I thought I should write up the dev summit sessions I am hosting now that the program is starting to look solid. This is mostly for my own benefit, so I have a solid understanding of where to start these sessions off. Both are short brainstorm sessions, so I am not intending to produce slide decks or anything like that. I just want to make sure there is something to kick discussion off.
Image caching, where to from here (nova hypervisors)
As of essex libvirt has an image cache to speed startup of new instances. This cache stores images direct from glance, as well as resized images. There is a periodic task which cleans up images in the cache which are no longer needed. The periodic task can also optionally detect images which have become corrupted on disk.
So first off, do we want to implement this for other hypervisors as well? As mentioned in a recent blog post I’d like to see the image cache manager become common code and have all the hypervisors deal with this in exactly the same manner — that makes it easier to document, and means that on-call operations people don’t need to determine what hypervisor a compute node is running before starting to debug. However, that requires the other hypervisor implementations to change how they stage images for instance startup, and I think it bears further discussion.
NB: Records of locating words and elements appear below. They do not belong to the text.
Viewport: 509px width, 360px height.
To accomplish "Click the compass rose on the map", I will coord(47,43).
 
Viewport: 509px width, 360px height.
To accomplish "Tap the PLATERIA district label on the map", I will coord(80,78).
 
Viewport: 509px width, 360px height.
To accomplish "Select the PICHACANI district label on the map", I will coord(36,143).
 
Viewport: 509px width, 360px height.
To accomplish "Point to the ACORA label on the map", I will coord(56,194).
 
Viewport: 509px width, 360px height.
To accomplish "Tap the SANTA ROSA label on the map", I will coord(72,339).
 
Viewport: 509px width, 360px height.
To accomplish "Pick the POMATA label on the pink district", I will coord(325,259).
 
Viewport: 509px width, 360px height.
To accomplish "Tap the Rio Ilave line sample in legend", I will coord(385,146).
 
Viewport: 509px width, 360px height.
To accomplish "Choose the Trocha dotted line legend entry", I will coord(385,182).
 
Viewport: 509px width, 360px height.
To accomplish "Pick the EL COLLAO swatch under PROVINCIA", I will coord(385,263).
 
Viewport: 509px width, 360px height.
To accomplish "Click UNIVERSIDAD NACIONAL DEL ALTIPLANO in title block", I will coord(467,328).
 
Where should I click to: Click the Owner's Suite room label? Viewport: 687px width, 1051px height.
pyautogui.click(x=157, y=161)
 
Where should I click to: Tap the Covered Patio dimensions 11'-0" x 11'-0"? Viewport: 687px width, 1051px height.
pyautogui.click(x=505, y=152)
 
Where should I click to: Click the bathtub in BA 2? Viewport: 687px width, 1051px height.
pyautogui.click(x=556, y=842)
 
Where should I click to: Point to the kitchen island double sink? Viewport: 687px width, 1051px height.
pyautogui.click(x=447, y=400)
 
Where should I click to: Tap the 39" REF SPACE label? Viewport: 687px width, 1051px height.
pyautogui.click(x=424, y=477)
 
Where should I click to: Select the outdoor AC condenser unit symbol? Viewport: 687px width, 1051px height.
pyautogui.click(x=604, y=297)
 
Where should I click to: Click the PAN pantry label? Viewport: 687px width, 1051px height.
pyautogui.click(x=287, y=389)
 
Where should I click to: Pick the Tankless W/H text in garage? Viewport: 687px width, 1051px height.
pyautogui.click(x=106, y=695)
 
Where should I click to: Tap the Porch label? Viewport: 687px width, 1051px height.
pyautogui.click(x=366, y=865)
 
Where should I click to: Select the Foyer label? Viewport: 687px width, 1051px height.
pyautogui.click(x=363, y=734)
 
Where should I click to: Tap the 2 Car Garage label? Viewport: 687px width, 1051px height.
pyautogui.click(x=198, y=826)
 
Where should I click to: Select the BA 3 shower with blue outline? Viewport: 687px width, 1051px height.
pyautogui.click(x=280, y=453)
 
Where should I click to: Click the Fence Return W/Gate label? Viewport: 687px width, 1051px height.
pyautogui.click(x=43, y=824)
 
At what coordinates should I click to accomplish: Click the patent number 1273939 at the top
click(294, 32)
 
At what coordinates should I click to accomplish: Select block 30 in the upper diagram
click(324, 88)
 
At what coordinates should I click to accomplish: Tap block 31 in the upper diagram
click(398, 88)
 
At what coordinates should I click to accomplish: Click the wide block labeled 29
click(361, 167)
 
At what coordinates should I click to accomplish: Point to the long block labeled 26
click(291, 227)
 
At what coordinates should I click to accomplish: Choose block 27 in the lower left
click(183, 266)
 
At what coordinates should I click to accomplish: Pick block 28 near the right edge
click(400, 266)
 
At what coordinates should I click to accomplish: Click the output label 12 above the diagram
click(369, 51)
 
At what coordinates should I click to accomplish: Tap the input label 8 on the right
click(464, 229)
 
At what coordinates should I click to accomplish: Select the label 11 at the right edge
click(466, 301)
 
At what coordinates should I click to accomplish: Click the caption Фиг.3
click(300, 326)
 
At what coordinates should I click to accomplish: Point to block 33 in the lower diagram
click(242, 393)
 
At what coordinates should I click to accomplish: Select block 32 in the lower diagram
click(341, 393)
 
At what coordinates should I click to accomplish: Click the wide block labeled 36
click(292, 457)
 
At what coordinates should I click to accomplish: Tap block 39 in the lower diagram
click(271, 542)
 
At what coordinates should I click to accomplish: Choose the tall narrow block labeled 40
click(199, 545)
Additionally, the blueprint (https://blueprints.launchpad.net/nova/+spec/nova-image-cache-management) proposed that popular / strategic images could be pre-cached on compute nodes. Is this something we still want to do? What factors do we want to use for the reference implementation? I have a few ideas here that are listed in the blueprint, but most of them require talking to glance to implement. There is some hesitance in adding glance calls to a periodic task, because in a keystone’d implementation that would require an admin token in the nova configuration file. Is there a better way to do this, or is it ok to rely on glance in a periodic task?
Ops pain points (nova other)
Apart from my own ideas (better instance logging for example), I’m very interested in hearing from other people about what we can do to make nova easier for ops people to run. This is especially true for relatively easy to implement things we can get done in Folsom. This blueprint for deployer friendly configuration files is a good example of changes which don’t look too hard to implement, but that would make the world a better place for opsen. There are many other examples of blueprints in this space, including:
- An ability to disable an entire user account
- Reduced downtime upgrades
- Reaping old data from the database
- More friendly error messages for common configuration errors
What else can we be doing to make life better for opsen? I’m especially interested in getting people who actually run openstack in the wild into the room to tell us what is painful for them at the moment.